Recorded data
○ ○ ○ ○ ○ ○ ○

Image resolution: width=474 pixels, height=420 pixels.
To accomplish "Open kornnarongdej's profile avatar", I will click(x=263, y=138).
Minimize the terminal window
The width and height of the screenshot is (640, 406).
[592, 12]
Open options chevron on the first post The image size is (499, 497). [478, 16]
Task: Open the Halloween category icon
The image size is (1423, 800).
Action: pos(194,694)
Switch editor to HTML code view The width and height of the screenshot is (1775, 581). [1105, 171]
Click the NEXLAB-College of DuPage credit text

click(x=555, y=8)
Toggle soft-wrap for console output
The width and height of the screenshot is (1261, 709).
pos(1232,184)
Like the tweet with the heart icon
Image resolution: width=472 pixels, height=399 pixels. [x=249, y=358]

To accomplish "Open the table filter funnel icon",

○ ○ ○ ○ ○ ○ ○

What you are asked to do:
Pull every line of the listing above and reproduce each one verbatim, keeping the original order.

Solution below:
Image resolution: width=474 pixels, height=420 pixels.
To accomplish "Open kornnarongdej's profile avatar", I will click(x=263, y=138).
Minimize the terminal window
The width and height of the screenshot is (640, 406).
[592, 12]
Open options chevron on the first post The image size is (499, 497). [478, 16]
Task: Open the Halloween category icon
The image size is (1423, 800).
Action: pos(194,694)
Switch editor to HTML code view The width and height of the screenshot is (1775, 581). [1105, 171]
Click the NEXLAB-College of DuPage credit text

click(x=555, y=8)
Toggle soft-wrap for console output
The width and height of the screenshot is (1261, 709).
pos(1232,184)
Like the tweet with the heart icon
Image resolution: width=472 pixels, height=399 pixels. [x=249, y=358]

To accomplish "Open the table filter funnel icon",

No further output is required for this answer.